A new poster exhibition for the 2020 Olympic Games showcases a range of Japanese culture, including design, art and photography.

An exhibition featuring 20 “art posters” for the Tokyo 2020 Olympic Games has been unveiled.

Tokyo 2020 Official Art Posters Exhibition features work from international graphic designers, photographers and artists who have created posters for the Olympic and Paralympic Games.

According to the organisers of the Olympics, it is intended to increase the “momentum” ahead of the 2020 games, which take place in July and August.

The exhibition — hosted at Tokyo’s Museum of Contemporary Art — has 12 posters for the Olympics and eight for the Paralympics.

Design by Taku Satoh

Graphic designer Daijiro Ohara’s entry, flow line, features “lines of vision” such as parabola, boundaries and “threads of narrative foreshadowing”. The chalk drawing is supposed to evoke the movement of the Olympic torch, and the 800 municipalities that the torch passed through on its journey to Japan.

Another graphic designer, Taku Satoh, has created a similarly abstract image which draws on classic imagery from the games.

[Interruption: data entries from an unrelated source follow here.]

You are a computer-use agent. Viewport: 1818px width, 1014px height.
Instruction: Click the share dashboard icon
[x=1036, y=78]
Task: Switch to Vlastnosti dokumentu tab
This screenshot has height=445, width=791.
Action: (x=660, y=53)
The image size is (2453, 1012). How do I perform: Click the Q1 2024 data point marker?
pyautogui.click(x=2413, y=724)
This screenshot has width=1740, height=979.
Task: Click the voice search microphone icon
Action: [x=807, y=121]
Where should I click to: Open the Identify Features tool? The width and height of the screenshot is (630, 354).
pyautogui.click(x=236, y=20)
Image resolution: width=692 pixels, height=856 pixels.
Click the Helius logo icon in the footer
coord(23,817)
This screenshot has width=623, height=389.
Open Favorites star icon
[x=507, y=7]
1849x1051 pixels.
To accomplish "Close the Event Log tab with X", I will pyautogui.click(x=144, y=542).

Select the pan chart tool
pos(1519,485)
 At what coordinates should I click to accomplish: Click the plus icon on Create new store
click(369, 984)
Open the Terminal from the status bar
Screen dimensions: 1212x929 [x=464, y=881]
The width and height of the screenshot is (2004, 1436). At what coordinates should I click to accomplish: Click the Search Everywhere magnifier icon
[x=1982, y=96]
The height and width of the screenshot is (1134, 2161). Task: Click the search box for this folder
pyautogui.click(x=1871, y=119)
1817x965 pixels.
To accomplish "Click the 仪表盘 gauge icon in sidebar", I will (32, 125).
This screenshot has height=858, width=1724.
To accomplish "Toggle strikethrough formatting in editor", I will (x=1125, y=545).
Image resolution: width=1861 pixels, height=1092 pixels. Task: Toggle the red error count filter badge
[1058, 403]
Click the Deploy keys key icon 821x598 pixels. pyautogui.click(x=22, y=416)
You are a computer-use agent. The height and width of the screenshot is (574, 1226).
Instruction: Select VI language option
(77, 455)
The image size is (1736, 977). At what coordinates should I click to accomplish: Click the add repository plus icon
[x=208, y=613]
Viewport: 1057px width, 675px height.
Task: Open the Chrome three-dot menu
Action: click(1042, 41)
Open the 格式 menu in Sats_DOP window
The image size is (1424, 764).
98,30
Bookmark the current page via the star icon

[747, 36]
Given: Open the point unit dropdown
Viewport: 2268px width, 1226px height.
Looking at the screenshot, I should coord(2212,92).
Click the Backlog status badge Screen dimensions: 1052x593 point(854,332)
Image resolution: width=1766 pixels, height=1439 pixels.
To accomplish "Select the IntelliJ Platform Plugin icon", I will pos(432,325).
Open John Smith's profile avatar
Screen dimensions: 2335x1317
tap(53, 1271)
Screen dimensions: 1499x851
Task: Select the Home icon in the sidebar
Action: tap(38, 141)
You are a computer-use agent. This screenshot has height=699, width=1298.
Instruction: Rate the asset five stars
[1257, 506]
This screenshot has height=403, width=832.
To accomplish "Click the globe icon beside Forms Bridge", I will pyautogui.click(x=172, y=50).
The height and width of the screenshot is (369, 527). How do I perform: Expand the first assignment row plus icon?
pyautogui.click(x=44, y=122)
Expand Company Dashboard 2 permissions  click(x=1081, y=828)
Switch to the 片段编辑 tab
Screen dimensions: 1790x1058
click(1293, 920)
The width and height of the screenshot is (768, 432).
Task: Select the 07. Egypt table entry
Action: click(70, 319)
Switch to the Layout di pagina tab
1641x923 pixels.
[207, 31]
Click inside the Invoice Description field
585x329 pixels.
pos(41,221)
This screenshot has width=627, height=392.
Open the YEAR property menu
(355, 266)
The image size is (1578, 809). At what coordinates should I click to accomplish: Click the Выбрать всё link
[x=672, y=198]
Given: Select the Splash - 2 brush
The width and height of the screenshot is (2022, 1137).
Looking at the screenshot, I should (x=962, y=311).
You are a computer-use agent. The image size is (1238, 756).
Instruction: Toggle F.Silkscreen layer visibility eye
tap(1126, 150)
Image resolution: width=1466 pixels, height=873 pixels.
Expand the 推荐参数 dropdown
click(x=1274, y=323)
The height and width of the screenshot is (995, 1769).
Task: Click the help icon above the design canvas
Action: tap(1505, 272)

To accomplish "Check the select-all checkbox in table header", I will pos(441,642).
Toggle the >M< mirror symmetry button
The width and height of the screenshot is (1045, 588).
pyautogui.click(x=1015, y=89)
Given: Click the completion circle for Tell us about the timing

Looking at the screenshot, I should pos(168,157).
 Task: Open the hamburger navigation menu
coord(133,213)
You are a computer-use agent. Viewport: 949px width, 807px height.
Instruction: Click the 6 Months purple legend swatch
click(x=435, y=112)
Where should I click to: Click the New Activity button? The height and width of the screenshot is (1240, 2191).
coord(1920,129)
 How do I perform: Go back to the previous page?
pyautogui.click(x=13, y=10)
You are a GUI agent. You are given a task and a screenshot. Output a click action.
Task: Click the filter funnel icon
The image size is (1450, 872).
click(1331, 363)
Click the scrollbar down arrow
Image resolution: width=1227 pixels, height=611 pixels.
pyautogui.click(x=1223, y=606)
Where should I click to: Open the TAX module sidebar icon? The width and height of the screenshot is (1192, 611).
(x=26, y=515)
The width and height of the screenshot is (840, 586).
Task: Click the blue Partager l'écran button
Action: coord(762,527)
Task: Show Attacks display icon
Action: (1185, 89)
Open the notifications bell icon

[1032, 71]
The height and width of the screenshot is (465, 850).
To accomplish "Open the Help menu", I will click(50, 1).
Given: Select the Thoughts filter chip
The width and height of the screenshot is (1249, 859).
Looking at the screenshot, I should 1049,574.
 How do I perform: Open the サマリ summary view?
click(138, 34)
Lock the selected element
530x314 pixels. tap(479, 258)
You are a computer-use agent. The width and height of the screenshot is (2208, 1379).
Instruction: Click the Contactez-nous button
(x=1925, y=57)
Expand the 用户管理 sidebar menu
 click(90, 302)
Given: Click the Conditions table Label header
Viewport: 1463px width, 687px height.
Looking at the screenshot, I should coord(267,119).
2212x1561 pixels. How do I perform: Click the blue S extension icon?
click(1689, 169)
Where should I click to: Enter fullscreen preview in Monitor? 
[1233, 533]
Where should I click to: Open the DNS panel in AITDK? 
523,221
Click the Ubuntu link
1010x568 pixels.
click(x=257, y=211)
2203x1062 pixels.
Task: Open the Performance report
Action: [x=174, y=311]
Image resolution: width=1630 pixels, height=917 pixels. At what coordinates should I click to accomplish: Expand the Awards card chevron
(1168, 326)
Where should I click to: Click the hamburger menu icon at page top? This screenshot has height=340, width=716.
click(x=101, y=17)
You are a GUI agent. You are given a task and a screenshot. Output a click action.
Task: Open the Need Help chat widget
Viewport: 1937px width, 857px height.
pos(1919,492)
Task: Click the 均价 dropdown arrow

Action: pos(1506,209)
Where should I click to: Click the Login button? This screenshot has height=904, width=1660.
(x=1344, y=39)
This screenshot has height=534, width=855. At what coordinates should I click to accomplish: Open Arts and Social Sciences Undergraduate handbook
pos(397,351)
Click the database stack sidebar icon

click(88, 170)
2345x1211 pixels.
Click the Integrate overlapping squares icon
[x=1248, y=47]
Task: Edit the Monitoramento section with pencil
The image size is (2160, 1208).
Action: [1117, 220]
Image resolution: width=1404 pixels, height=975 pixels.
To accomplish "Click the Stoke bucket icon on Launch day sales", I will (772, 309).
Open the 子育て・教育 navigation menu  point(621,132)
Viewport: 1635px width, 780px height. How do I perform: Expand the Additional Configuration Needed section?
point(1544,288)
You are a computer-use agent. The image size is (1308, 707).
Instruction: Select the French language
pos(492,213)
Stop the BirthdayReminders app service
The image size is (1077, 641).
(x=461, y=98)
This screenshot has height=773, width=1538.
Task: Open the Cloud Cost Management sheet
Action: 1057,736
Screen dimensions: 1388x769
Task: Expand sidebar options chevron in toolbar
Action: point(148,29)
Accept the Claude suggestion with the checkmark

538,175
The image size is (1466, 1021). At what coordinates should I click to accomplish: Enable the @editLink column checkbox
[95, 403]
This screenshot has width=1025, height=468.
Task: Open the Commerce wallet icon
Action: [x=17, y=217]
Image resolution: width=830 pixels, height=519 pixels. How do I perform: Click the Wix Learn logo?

The five Olympics rings have been randomly arranged, each with an individual trail made up of shapes, in a playfully hand-drawn image.

Design by Shoko Kanazawa

Satoh says that the design, entitled Olympic Cloud, aims to express “a future where each athlete, from whichever part of the world, competes by bringing their own unique talents, culminating in a sum greater than its parts”.

Shoko Kanazawa, a calligrapher, has created a bold typeface-focused design called Fly High! With its gold background and black calligraphy, the poster seeks to represent the “energy of athletes”.

Design by Goo Choki Par

Design collective Goo Choki Par has contributed a poster based on a Paralympic athlete, which pays “homage to what each and every athlete has achieved” and also their “determination”.

This is the second time that the Japanese capital has held the Olympics; its first games took place in 1964. It is also the first city in Asia to host the summer Olympic Games twice.

The Tokyo 2020 identity will also be on display — the emblems are made up of rectangular shapes, which “represent different countries, cultures and ways of thinking”.

Design by Vivane Sassen

The exhibition is available to view at the Museum of Contemporary Art Tokyo from 7 January — 16 February 2020.